As mentioned in the previous article, CTEs are nothing but an inline representation of a table whose source is a query written in the CTE. By having the join with itself , the CTE can fetch the data recursively. To take it more clearer, lets look at an example.

Lets assume we have a table named Employees containing following data:


In the above table, Jim is the CEO since his manager ID is null. Now, we want to get all the people in the hierarchy starting from Jim. We can do that using the following query:

WITH AllEmployees AS -- (1)

(

SELECT Employees.EmployeeID, Employees.Name, Employees.ManagerID

FROM Employees WHERE ManagerID IS NULL -- (2)

UNION ALL -- (3)

SELECT Employees.EmployeeID, Employees.Name, Employees.ManagerID

FROM AllEmployees INNER JOIN Employees ON -- (4)

AllEmployees.EmployeeID = Employees.ManagerID -- (5)

)

SELECT * FROM AllEmployees -- (6)


This query will result in the following data:


Following is the explanation of the steps:

1) WITH defines a name for the CTE.

2) This query defines the anchor point. Notice we have the condition "ManagerID IS NULL" in WHERE clause. This defines/fetches the starting point. All the data will be fetched from this point onwards.

3) It is mandatory to use UNION ALL in case you are writing a recursive query. Failing this will give you an error mentioning that "it does not contain a top-level UNION ALL operator".

4) Makes a join with the data returned from the anchor query and in turn the CTE as a whole.

5) We make the join on condition where the manager ID from Employees table is in EmployeeID of AllEmployees CTE.

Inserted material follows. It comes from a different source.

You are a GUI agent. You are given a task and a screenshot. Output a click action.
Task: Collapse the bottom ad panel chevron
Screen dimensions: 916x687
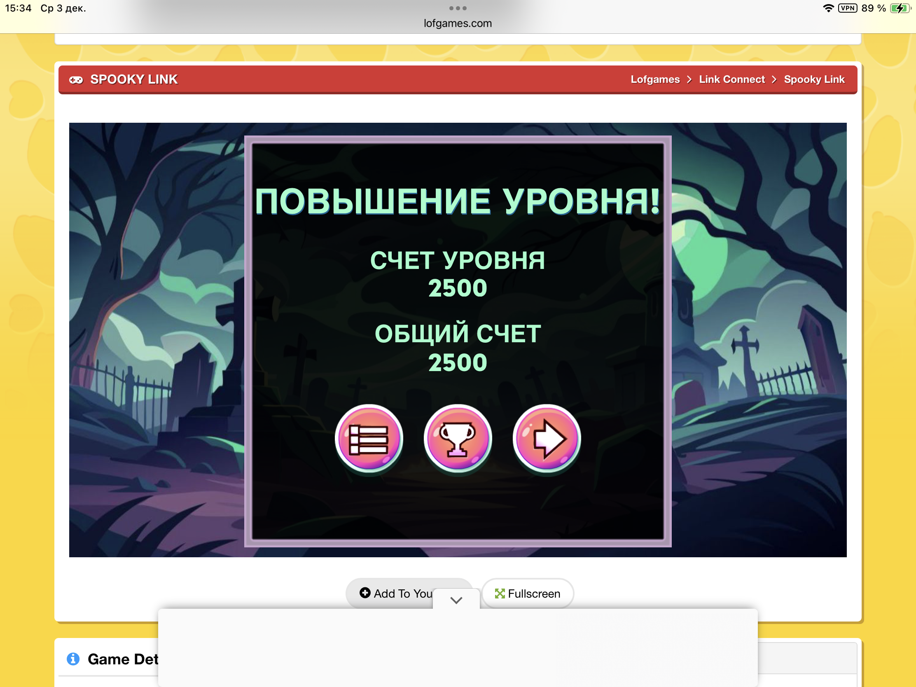click(x=456, y=600)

6) Selects all the records from the CTE as source. It is important that the select is the immediate next statement after the CTE closing parentheses.

We can also restrict the recursion level to a desired value. In the above example, we have nesting upto 3 levels starting from Jim. Lets assume that we wish to get the data only till the second level i.e. Jim->Thomas, Helena->Robert, Julian. We can do so by adding the following option to the above mentioned query:
OPTION (MaxRecursion 2)

This will result in the termination of the query as soon as the supplied nesting level is reached. If you look at the messages after executing the query, you will get:

Msg 530, Level 16, State 1, Line 1
The statement terminated. The maximum recursion 2 has been exhausted before statement completion.

But in the results tab, you will still get the expected data.

Also, if you wish to get the nesting or recursion level along with the data, you can modify the query in following manner:

WITH AllEmployees AS

(

SELECT Employees.EmployeeID, Employees.Name, Employees.ManagerID, 0 as Level

FROM Employees WHERE ManagerID IS NULL

UNION ALL

SELECT Employees.EmployeeID, Employees.Name, Employees.ManagerID, Level + 1 as Level

FROM AllEmployees INNER JOIN Employees ON

AllEmployees.EmployeeID = Employees.ManagerID

)

SELECT * FROM AllEmployees


Notice that we have added another column named Level to display the nesting level of the given record. The dissection is as follows: the anchor query assigns the value of "Level" as 0(zero). In the second query (after Union All), we set the "Level" as "Level + 1". What it does is that takes the value of Level from previous recursion and adds 1 to it. The value of "Level" is not incremented on each record, but on each recursion. Now the data is displayed as shown in the following figure:



I hope that this tutorial will come in handy when you are in a situation where you need to fetch the data out of a table recursively.